4. The algorithm then computes links between the points, which flows in as below.
for A- A (Only A exceeds the threshold value)
B- BCD (because bb, bc and bd exceeds the threshold value)
C- BCD
D- BCD
Now since B, C and D each have common neighbor of 3 they are grouped into the same cluster
Therefore we get two clusters {A}, {BCD}
A DISTANCE BASED APPROACH:
1. I take a different approach, but like ROCK even I create the similarity matrix.
2. Even I compute the initial links like,
for A- A (Only A exceeds the threshold value)
B- BCD (because bb, bc and bd exceeds the threshold value)
C- BCD
D- BCD
3. Now Instead of finding neighbors, I perform some mojo and find the best centroids.
4. After finding the centroid, I run the k-means clustering algorithm over the similarity matrix(m*m)
5. Since I find the centroids before hand, the time taken by the algorithm reduces by not running the k-means algorithm multiple times for randomly chosen centroids.
Problem Statement:
The problem I see is the space complexity, since the similarity matrix is a (m*m) matrix, if the value of m is too large say 1 million, storing such large matrix would be difficult, also due to the matrix size the euclidean distance computation takes time.
In ROCK I believe however, there is absolutely no need to store the matrix because the links can be build on the fly when the Jaccard cooficient is calculated between the dataset.

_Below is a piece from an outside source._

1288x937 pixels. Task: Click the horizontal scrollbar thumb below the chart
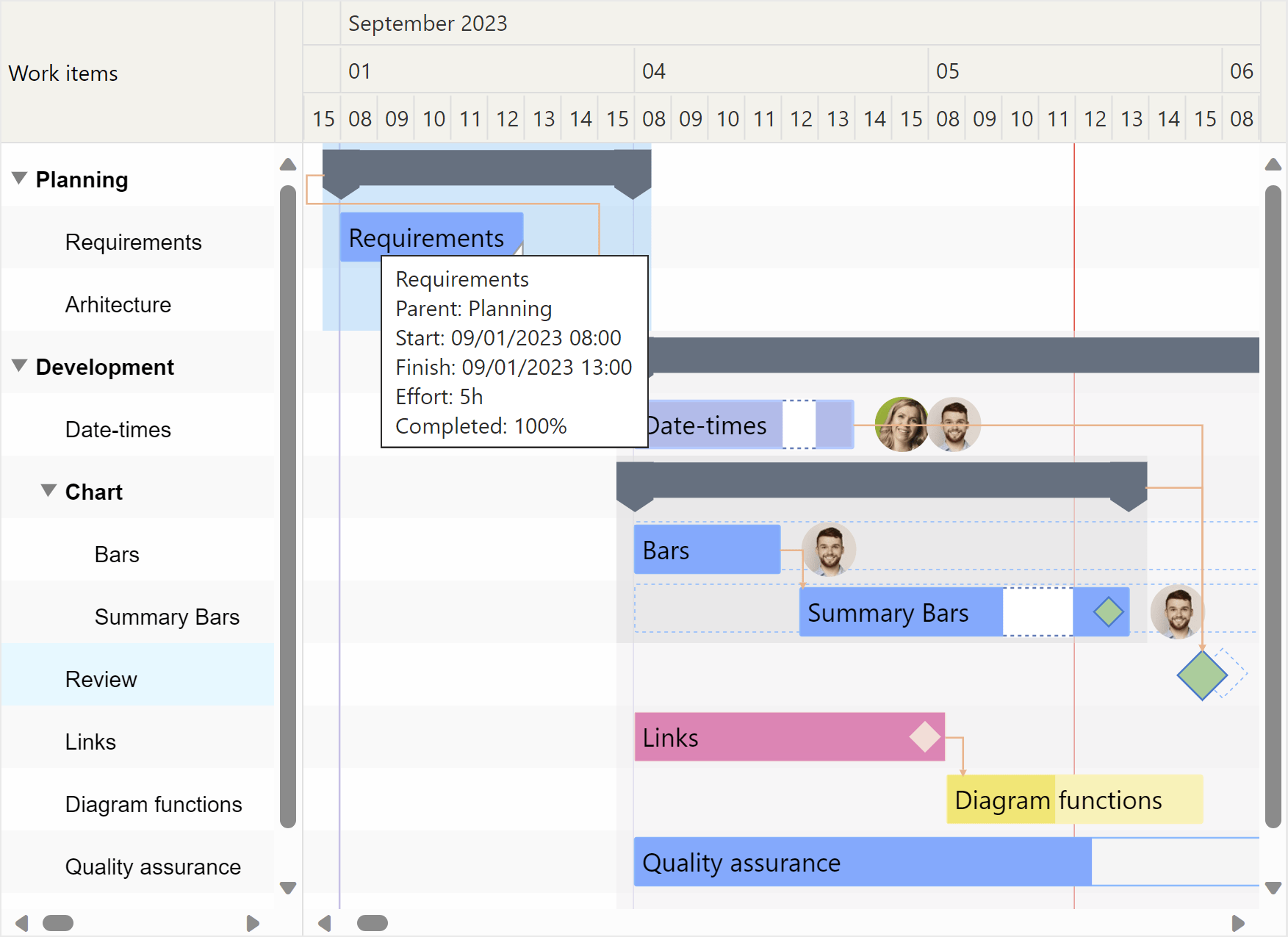click(x=373, y=921)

I ran the distance based algorithm approach over the similarity matrix for the mushroom dataset available in (uci.org) and the output results were very similar to ROCK and even better for some other datasets.
Qestions:
1. Is my understanding of ROCK correct.
2. Is it even worth considering to create such large similarity matrix and store is in disk and use it later to calculate distances.
3. I would really appreciate if someone could provide the big O complexity for the distance based approach.
Thanks:)